(YOUR ASSIGNMENT):
The expected answer is the data below, retyped exactly.

Collected data entries
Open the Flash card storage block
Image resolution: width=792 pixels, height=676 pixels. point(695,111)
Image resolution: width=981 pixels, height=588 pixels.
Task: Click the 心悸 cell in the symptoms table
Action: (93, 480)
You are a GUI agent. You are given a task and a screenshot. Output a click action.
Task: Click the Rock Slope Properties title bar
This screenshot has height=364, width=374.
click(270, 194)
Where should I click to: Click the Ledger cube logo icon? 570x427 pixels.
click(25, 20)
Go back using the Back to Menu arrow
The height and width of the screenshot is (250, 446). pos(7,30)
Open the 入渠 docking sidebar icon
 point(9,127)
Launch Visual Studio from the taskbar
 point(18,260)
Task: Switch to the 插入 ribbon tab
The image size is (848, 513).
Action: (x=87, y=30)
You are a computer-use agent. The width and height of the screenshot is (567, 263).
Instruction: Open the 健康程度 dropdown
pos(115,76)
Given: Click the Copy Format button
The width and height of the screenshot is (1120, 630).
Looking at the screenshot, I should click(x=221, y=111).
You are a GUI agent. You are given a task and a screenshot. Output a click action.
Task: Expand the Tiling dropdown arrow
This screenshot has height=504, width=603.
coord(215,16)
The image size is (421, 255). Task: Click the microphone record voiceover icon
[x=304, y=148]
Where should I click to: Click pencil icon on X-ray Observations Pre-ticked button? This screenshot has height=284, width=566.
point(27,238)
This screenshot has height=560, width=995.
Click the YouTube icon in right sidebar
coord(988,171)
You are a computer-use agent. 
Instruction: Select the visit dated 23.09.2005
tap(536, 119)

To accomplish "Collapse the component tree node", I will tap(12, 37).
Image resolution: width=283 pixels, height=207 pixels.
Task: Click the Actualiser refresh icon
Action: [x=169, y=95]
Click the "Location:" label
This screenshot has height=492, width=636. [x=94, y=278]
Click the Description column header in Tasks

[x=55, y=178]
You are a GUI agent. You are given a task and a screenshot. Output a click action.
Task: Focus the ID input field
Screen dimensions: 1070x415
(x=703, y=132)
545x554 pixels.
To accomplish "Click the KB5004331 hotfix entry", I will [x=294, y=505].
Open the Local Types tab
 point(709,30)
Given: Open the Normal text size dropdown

(ANSWER FOR THIS EXERCISE):
Open the Flash card storage block
Image resolution: width=792 pixels, height=676 pixels. point(695,111)
Image resolution: width=981 pixels, height=588 pixels.
Task: Click the 心悸 cell in the symptoms table
Action: (93, 480)
You are a GUI agent. You are given a task and a screenshot. Output a click action.
Task: Click the Rock Slope Properties title bar
This screenshot has height=364, width=374.
click(270, 194)
Where should I click to: Click the Ledger cube logo icon? 570x427 pixels.
click(25, 20)
Go back using the Back to Menu arrow
The height and width of the screenshot is (250, 446). pos(7,30)
Open the 入渠 docking sidebar icon
 point(9,127)
Launch Visual Studio from the taskbar
 point(18,260)
Task: Switch to the 插入 ribbon tab
The image size is (848, 513).
Action: (x=87, y=30)
You are a computer-use agent. The width and height of the screenshot is (567, 263).
Instruction: Open the 健康程度 dropdown
pos(115,76)
Given: Click the Copy Format button
The width and height of the screenshot is (1120, 630).
Looking at the screenshot, I should click(x=221, y=111).
You are a GUI agent. You are given a task and a screenshot. Output a click action.
Task: Expand the Tiling dropdown arrow
This screenshot has height=504, width=603.
coord(215,16)
The image size is (421, 255). Task: Click the microphone record voiceover icon
[x=304, y=148]
Where should I click to: Click pencil icon on X-ray Observations Pre-ticked button? This screenshot has height=284, width=566.
point(27,238)
This screenshot has height=560, width=995.
Click the YouTube icon in right sidebar
coord(988,171)
You are a computer-use agent. 
Instruction: Select the visit dated 23.09.2005
tap(536, 119)

To accomplish "Collapse the component tree node", I will tap(12, 37).
Image resolution: width=283 pixels, height=207 pixels.
Task: Click the Actualiser refresh icon
Action: [x=169, y=95]
Click the "Location:" label
This screenshot has height=492, width=636. [x=94, y=278]
Click the Description column header in Tasks

[x=55, y=178]
You are a GUI agent. You are given a task and a screenshot. Output a click action.
Task: Focus the ID input field
Screen dimensions: 1070x415
(x=703, y=132)
545x554 pixels.
To accomplish "Click the KB5004331 hotfix entry", I will [x=294, y=505].
Open the Local Types tab
 point(709,30)
Given: Open the Normal text size dropdown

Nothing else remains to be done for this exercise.